> _Your task_
Whatever lies between the line with "Click the 输入序列号 button" and the end of the data, both included, must be copied exactly and without pictures.

> _Provided records_
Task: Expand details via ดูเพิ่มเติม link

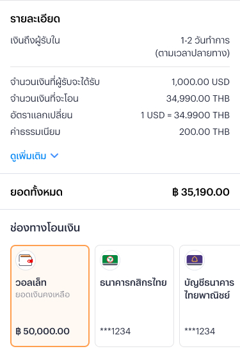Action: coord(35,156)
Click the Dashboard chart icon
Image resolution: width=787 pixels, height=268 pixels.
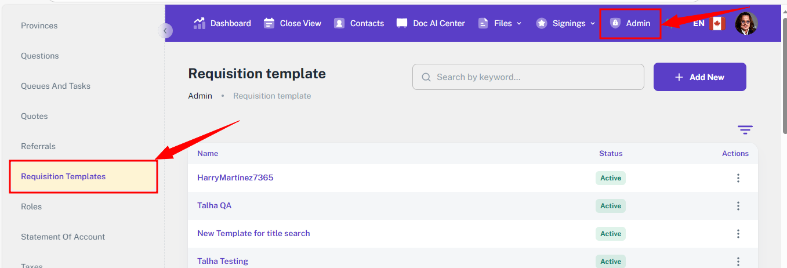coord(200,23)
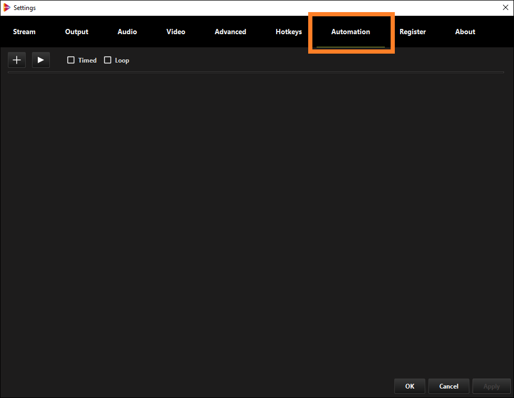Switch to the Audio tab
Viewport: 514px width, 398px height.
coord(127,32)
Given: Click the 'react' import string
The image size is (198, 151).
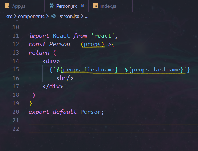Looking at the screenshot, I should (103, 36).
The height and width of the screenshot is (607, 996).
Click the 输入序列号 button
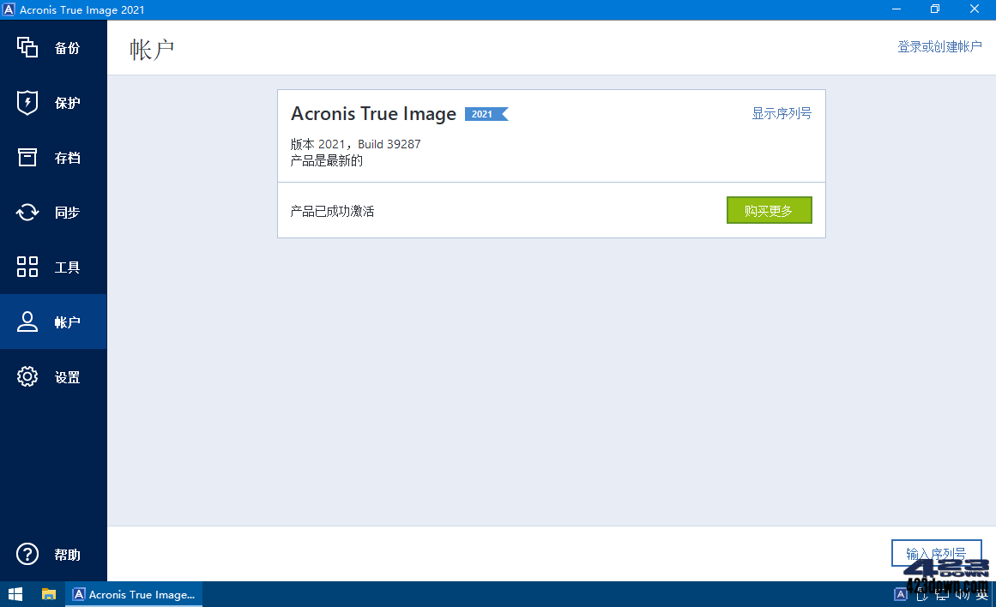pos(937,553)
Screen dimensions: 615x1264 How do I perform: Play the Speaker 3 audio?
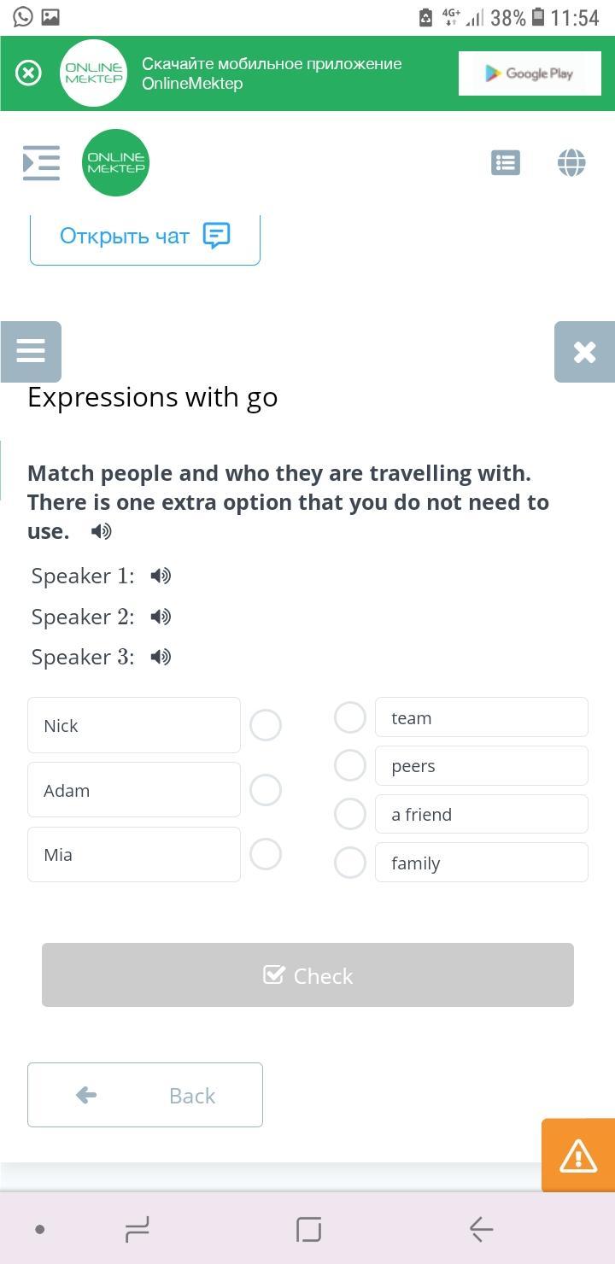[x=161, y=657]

> _Solution to this task_
Click the 输入序列号 button
pos(937,553)
Screen dimensions: 615x1264 How do I perform: Play the Speaker 3 audio?
[x=161, y=657]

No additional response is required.